Sunday, October 30, 2011

A final word on Eliza Acton

Fact is stranger than fiction. A good biography beats a good story any day, but to write a good biography an author needs not only an interesting subject and a degree of empathy but also a good supply of both primary and secondary sources to draw from. In The Real Mrs Beeton, The Story of Eliza Acton Sheila Hardy has made a brave attempt to breath life into the woman credited with being the best cookery writer in the English language but sadly the real Ms Acton eludes her. To be fair this is not entirely Sheila Hardy's fault. Eliza Acton left no diaries or letters, not even a will, to posterity, no written record of her life at all other than the poems she published and her books Modern Cookery and The English Bread Book. Of her family and friends no one has left more than a fleeting glimpse of their association with her.


A sympathetic reader of Modern Cookery would picture Eliza as thorough and precise; an intelligent, well educated and well read woman of her time, not lacking in a sense of humour, with a lively interest in the world around her and a wide circle of friends and acquaintances. Self evidently she was also interested in food and eating and the principles of household economy. Unfortunately, despite a valiant, but not altogether satisfactory, effort to place Eliza in context and to put flesh on the bones of her family and friends (running to more than 200 pages!), Sheila Hardy can add little to that picture. There just isn't enough hard evidence to do more than hedge around what little information is verifiable with 'perhaps' this, 'it is likely' that or 'one could assume'/'we can imagine' the other.

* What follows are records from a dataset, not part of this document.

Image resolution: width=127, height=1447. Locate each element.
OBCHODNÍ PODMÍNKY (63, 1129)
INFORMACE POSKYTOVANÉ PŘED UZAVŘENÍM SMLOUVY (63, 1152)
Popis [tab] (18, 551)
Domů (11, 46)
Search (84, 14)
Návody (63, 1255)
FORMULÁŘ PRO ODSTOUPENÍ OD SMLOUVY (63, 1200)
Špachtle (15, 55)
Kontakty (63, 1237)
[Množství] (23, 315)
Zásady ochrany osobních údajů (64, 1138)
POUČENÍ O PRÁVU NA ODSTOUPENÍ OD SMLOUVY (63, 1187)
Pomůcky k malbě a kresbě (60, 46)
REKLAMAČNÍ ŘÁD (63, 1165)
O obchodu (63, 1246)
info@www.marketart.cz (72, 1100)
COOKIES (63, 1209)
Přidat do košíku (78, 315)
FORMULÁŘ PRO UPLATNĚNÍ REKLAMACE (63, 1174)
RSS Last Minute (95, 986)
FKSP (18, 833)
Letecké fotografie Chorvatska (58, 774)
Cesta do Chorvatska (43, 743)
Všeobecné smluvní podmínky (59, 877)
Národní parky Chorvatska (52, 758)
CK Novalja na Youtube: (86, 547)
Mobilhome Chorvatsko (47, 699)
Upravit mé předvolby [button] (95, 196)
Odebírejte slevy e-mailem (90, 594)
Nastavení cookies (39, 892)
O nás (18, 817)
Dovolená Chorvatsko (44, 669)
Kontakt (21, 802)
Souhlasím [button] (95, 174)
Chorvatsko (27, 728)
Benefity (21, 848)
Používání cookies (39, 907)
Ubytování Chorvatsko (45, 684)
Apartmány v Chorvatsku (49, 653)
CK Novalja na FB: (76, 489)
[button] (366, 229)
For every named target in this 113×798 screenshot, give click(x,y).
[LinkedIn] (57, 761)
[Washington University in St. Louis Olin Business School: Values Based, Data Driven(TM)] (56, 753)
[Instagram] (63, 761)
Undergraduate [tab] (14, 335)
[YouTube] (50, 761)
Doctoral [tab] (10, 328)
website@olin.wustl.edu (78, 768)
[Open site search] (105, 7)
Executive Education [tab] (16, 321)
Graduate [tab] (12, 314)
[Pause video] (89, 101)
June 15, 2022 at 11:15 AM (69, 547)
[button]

This is a shame because Eliza did mix with some interesting people, just how, why, when and where remains a mystery. Who was the love of her life (an unknown Frenchman?), why did she go to France (for the sake of her health?), did she have an illegitimate daughter (probably not - well not one that survived) will have to remain questions open to speculation.

For me the biggest puzzle is why Eliza thought to write a recipe book in the first place. What motivated her to devote ten years of her life to a cookery book? What experience did she have of the kitchen? Hardy suggests that the recipes were most likely tested by her servant Ann Kirby but Eliza must at least have spent many hours observing and taking notes and the details in some cases are so exact that surely Eliza had hands-on experience of her own. Was it her publisher who suggested the idea of a cookery book and if so why did he think Eliza was the person to write it? Sheila Hardy asks this question herself but fails to provide a satisfactory answer. Perhaps Eliza was urged by her friends to make a record of her recipes. Hardy presents some evidence that Acton openly solicited her friends for recipes to include but it seems to me unlikely that she only started to collect them once she had made up her mind to write a cookery book.

In the end I suppose the whys and wherefores don't really matter, we should just be thankful that Eliza staked her future on recipes and not rhymes.
 
Sheila Hardy, The Real Mrs Beeton. The Story of Eliza Acton, The History Press, Stroud, 2011.